- _Texte fourni_:

● ● ● ● ●

Kidal : Le retour de l’administration pose question

Les forces de la CMA et de la Plateforme ont observé sur la ligne de front, ces 15 derniers jours, dans un climat de méfiance mutuelle, le cessez-le-feu, sans quitter leurs positions, même pour fêter la Tabaski. Alors qu’à Bamako on s’évertue à trouver un consensus entre ces deux signataires de l’Accord pour parvenir à la signature d’une paix définitive et envisager le retour de l’administration. La CMA a fait montre d’une certaine volonté d’accélérer les choses en accueillant le Gouverneur de Kidal, fin août. Mais son installation prochaine et le possible retour de l’administration sont aussi souhaités que redoutés dans la capitale de l’Adrar des Ifoghas.

Je retournerai à Kidal en début de semaine prochaine », confirme Sidi Mohamed Ag Ichrach, Gouverneur de la région. « Une fois là-bas, je vais travailler à l’installation de l’administration, à la réouverture des écoles, qui est une priorité, et à la réconciliation entre les différentes communautés. Ce ne sont vraiment pas les occupations qui vont me manquer », ajoute-t-il, enthousiaste.

Si le court séjour du gouverneur fin août s’est bien passé, certains à Kidal ne sont pas encore convaincus du changement que son installation pourrait apporter. « Il va prendre ses fonctions à Kidal en tant que gouverneur, mais pour gouverner qui et quoi ? Pourra-t-il seulement prendre des décisions ici ? », s’interroge un sympathisant de la Plateforme. « Vous savez, les notabilités qu’il a rencontrées ici ne sont pas reconnues par toutes les communautés. Ce sont les mêmes visages, des leaders de la CMA qui deviennent chefs de fractions quand ils le veulent, chefs de tribus, etc. Durant son séjour, il n’a pas parlé de la Plateforme, or on ne peut parler du retour de l’administration sans la Plateforme. Ag Ichrach, c’est plus un bonus concret et officiel pour la CMA ! », poursuit-il

Adhésion populaire ? Sur l’installation du gouverneur et le retour de l’administration, les Kidalois sont eux aussi divisés, entre les pro-Mali, qui espèrent que son installation marquera le début du changement tant espéré, et ceux qui conservent encore le souvenir vivace de la lutte pour un État de l’Azawad libéré du Mali. « Au sein de la CMA, il y a aussi des divisions. Il y a beaucoup de clash à ce sujet sur les réseaux sociaux. Ils insultent leurs chefs. Beaucoup leur reprochent, maintenant que le GATIA a été chassé, de ramener le Mali. Pour eux, c’est le royaume des Ifoghas qu’ils veulent construire avec l’État malien. Le Mali redevient fréquentable, son gouverneur revient, son armée va revenir, certains jurent que cela ne se fera pas », confie cette source. Pour Almou Ag Mohamed, porte-parole du HCUA, « comme partout il n’y a jamais d’unanimité. Mais je peux vous affirmer que ceux qui ne sont pas dans la logique de la CMA aujourd’hui ne sont pas très nombreux. Elle a pris un engagement au nom des populations qu’elle représente dans l’accord qu’elle a signé. Cet engagement, même s’il n’a pas l’adhésion de tous, la CMA fera en sorte de l’honorer ».

● ● ● ● ●

- _Exercices_:
[a] Dans le texte sur Kidal, quelle tâche le gouverneur qualifie-t-il de priorité ?
[b] Poursuivez le texte sur Kidal après sa dernière phrase, s'il vous plaît.

- _Extrait des données_:
● ● ● ● ●

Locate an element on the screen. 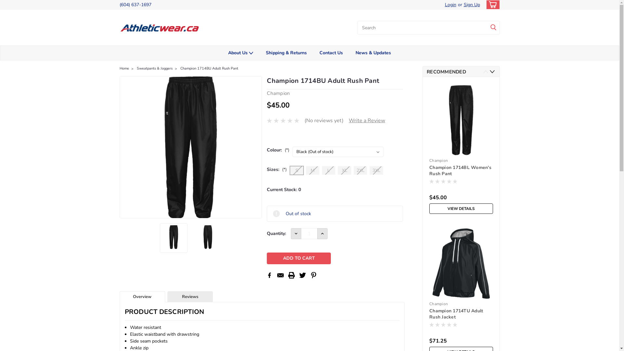 Image resolution: width=624 pixels, height=351 pixels. 'Pinterest' is located at coordinates (313, 275).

● ● ● ● ●

- _Résultats des exercices_:
[a] La réouverture des écoles.

[b]
À Kidal, il est notoire que les populations suivent toujours la décision des chefs. Pour autant, est-ce que cela marchera ? « Ça dépend. Le gouverneur sera là-bas sécurisé par les forces de la CMA. Donc la CMA joue le rôle de la force publique et celle de l’État. Si l’État ne veut exister que par procuration, ça marchera un temps, mais ça ne va pas tenir », objecte une humanitaire basé à Kidal. « Cette installation peut être le début d’une nouvelle dynamique positive, qui risque d’être aussi influencée par des troubles ou des affrontements sur le terrain. Mais il y a quand même le début d’une nouvelle dynamique » admet un officiel malien sous couvert d’anonymat.

Autre élément de réponse qui penche en faveur d’un retour facilité de l’administration, la ferveur des entreprises de BTP à Kidal, qui voient dans la mise en œuvre de l’Accord des contrats juteux, avec tous les marchés qui ne manqueront pas de tomber. « Ça se joue aussi au niveau économique, avec toutes les reconstructions qu’il y aura. Ces marchés seront généralement attribués aux entreprises de BTP des différents chefs de la CMA et de quelques combattants. Ils bénéficieront de ces retombées sans les partager avec les autres entrepreneurs de la Plateforme. Ça motive leur volonté d’un retour de l’État et de l’administration. Ce qui est recherché, c’est le contrôle du terrain, mais aussi de capter les dividendes de la paix », souligne avec malice cette source proche des mouvements armés.

 

 

Sidi Mohamed Ag Ichrach : « Après la Tabaski, je m’installerai définitivement à Kidal »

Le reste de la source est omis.